The trade authorities in the U.S. have begun to take direct action to protect local industries, not being conscious of the eyes of other countries. Safeguard action is one of the representative tariff measures which have almost disappeared since the launch of the World Trade Organization. Part of non-tariff measures such as technical barriers to trade and quarantine have remained. But the U.S. has revived safeguard measures as a drastic means of restricting imports. The move is considered a step backward for the free and open trade system, which is feared to go back to the past.
Trump’s “America-first policy” explains his decision to impose heavy tariffs on imported washing machines and solar products, including those from South Korea. Entering his second year in office, Trump is pushing for trade protectionism in earnest. In fact, the U.S. International Trade Commission, or ITC, recommended imposing no tariffs or a 20-percent tariff on imported washing machines that do not exceed 1.2 million units. But Trump chose a tougher option. Accordingly, washing machine imports from South Korea will be restricted to an annual quota of 1.2 million units. On any number beyond that quota, a 50-percent, 45-percent and 40-percent tariff will be imposed over the next three years, respectively. Even products within the quota will be slapped with a 20-percent tariff in the first year. The rate falls to 18 percent in the second year and 16 percent in the third year. The measure will inevitably deal a blow to South Korean companies.

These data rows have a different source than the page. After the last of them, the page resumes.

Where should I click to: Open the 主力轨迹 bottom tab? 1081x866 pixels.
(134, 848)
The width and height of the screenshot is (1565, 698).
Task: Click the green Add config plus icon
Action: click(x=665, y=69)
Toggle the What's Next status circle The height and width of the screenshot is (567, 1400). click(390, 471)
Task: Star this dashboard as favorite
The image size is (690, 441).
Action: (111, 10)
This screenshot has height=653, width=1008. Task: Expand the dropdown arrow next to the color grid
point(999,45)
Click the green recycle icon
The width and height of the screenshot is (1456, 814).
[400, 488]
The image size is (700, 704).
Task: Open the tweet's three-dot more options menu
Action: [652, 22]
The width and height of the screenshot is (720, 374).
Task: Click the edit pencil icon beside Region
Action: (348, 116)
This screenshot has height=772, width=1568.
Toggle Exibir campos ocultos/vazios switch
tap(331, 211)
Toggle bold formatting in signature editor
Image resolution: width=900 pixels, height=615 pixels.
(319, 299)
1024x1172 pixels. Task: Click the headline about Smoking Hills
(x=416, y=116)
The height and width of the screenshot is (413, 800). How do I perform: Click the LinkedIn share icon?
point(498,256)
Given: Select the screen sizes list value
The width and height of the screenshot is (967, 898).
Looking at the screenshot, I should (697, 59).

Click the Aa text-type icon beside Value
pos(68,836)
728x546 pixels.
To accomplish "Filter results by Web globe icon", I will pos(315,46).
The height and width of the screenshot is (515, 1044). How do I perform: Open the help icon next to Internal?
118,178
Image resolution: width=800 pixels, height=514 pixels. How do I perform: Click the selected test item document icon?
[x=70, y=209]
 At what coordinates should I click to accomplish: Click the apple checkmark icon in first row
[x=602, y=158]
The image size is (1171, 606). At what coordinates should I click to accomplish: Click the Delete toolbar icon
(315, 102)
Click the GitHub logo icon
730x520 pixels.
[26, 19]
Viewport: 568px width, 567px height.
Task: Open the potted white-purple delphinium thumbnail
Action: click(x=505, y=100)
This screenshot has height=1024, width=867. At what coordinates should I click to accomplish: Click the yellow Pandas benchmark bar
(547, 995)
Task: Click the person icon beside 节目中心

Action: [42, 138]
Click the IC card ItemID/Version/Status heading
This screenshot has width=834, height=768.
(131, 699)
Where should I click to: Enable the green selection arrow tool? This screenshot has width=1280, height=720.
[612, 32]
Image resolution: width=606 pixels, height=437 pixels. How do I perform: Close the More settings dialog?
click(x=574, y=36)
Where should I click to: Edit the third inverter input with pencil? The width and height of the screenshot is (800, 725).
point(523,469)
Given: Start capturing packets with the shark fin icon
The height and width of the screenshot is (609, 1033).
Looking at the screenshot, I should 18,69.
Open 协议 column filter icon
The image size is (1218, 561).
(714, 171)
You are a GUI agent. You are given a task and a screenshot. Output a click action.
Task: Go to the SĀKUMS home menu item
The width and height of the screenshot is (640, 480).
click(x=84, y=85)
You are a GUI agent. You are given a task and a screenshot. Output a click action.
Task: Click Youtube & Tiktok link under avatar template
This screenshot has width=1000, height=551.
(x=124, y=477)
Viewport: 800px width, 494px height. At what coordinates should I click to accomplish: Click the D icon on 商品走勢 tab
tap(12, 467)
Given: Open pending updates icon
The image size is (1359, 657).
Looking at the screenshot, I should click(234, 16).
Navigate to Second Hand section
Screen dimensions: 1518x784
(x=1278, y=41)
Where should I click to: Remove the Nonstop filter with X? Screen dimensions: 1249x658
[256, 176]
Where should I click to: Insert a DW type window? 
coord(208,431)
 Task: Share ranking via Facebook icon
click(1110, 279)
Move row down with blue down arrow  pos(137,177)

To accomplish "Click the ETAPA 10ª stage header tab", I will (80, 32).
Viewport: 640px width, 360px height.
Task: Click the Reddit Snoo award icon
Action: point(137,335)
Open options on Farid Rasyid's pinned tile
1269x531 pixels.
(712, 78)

It is estimated that 2.5 million to 3 million units of washing machines from South Korean brands enter the U.S. market each year. Among them, a 20-percent tariff will be applied on the first 1.2 million washing machines in the first year. It will result in a rise in product prices and decreasing market share, with South Korean manufacturers suffering from declining sales and profits. More seriously, an estimated 1.3 million to 1.7 million washing machines that exceed the quota will face a whopping 50-percent tariff. In this situation, Korean companies only have two choices— lowering the prices and giving up profits or making super excellent products that would not be influenced by prices. It is difficult to make the second choice for now, so Korean firms will inevitably see their profits plummeting in the U.S. market.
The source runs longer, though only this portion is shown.